While the immediate effect of the cancellations was limited, a complete shutdown of the airline would bring travel chaos to a country where vast distances leave few practical alternatives to flying. It would also disrupt a sizable chunk of international travel to or from the country.
Mark Nasr, the company’s chief operations officer, told reporters on Thursday that “several dozen” flights to overseas destinations scheduled for that evening had been canceled. The cancellations will be scaled up leading to a total shutdown of flights operated directly by the company by early Saturday morning, which would ground about 130,000 travelers a day.

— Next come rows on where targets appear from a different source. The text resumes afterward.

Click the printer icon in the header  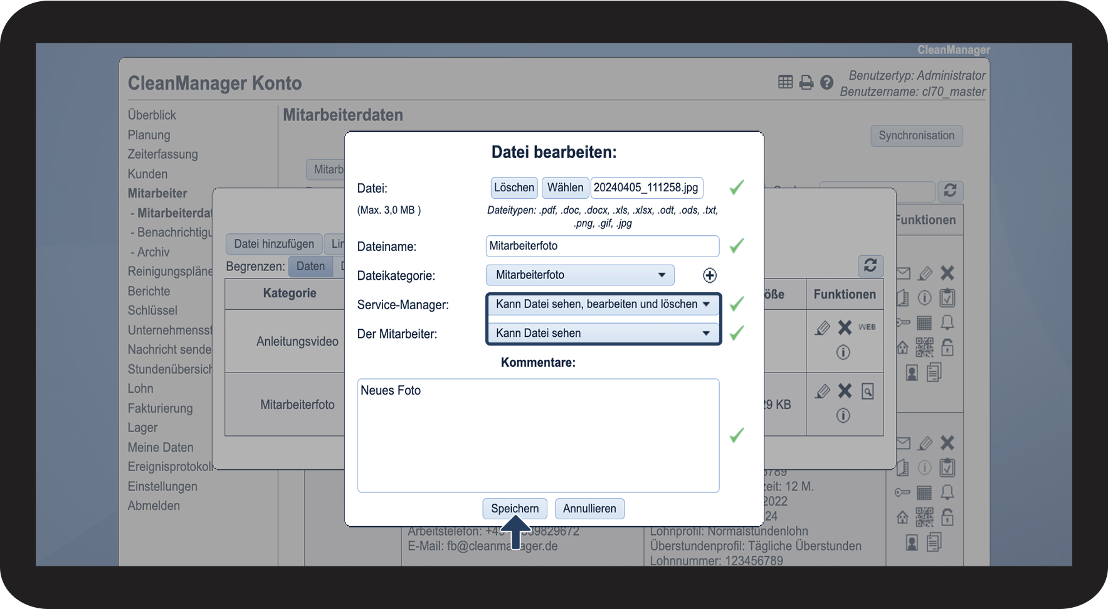(806, 83)
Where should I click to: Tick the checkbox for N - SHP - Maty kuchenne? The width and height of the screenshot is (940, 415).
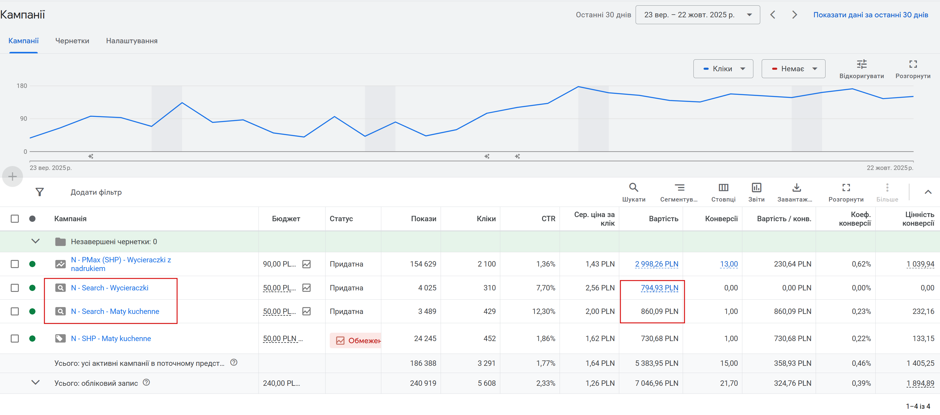point(15,339)
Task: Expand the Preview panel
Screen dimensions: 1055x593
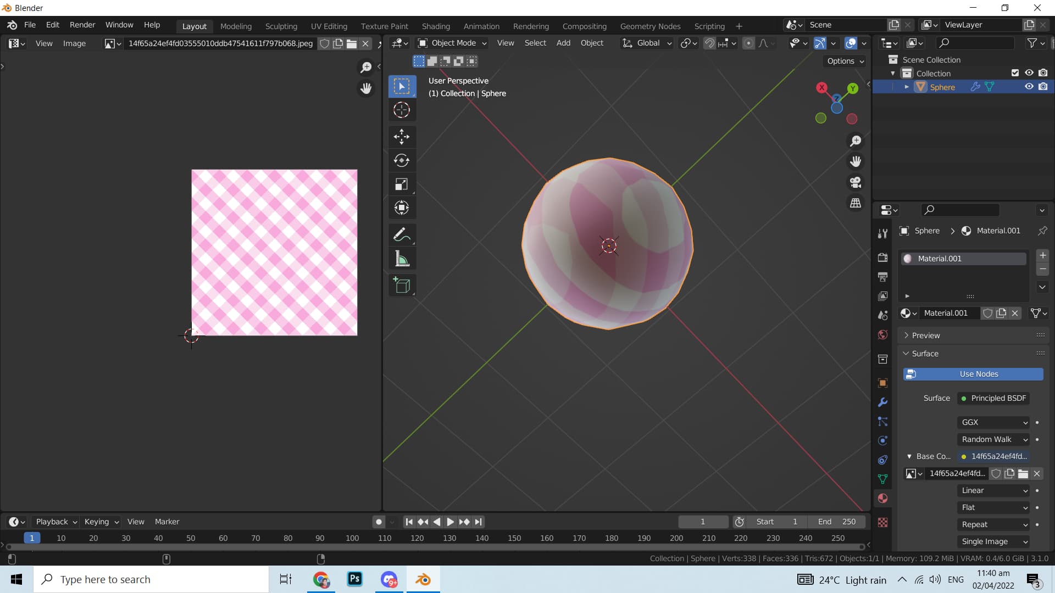Action: [926, 335]
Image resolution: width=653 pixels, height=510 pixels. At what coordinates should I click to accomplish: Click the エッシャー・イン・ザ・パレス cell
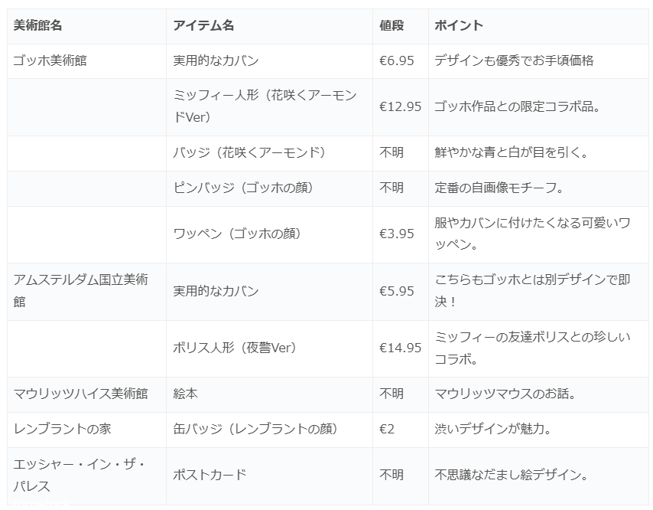click(x=79, y=475)
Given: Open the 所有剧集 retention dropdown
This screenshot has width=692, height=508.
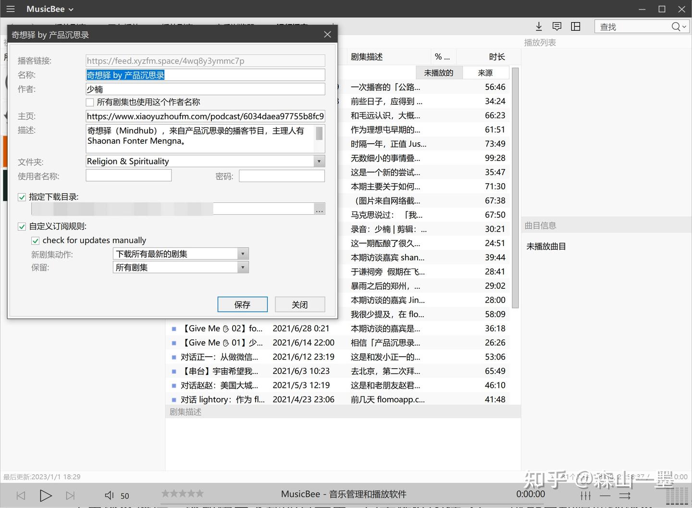Looking at the screenshot, I should pyautogui.click(x=243, y=267).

“The impact that this is going to have on our customers is profound,” Mr. Nasr said at a news conference in Montreal. “It’s simply not the kind of system that we can start or stop at the push of a button. So in order to have a safe and orderly wind down, we need to begin now.”
Both Air Canada and the flight attendants’ union have filed notices setting up the shutdown for just after midnight on Saturday morning: The union’s said that it intended to strike, and the company’s that it would lock out employees. Those steps followed apparently acrimonious negotiations that Air Canada unsuccessfully tried to resolve through government arbitration. The flight attendants are seeking improved wages and compensation for work they do before flights take off and after they land.
Air Canada is the dominant carrier in Canada and offers about 48 percent of available seat miles, the industry standard for measuring capacity, on domestic routes according to Cirium, an aviation data firm. Unlike its three major Canadian competitors, Air Canada has a wide network of international flights that reaches 65 countries.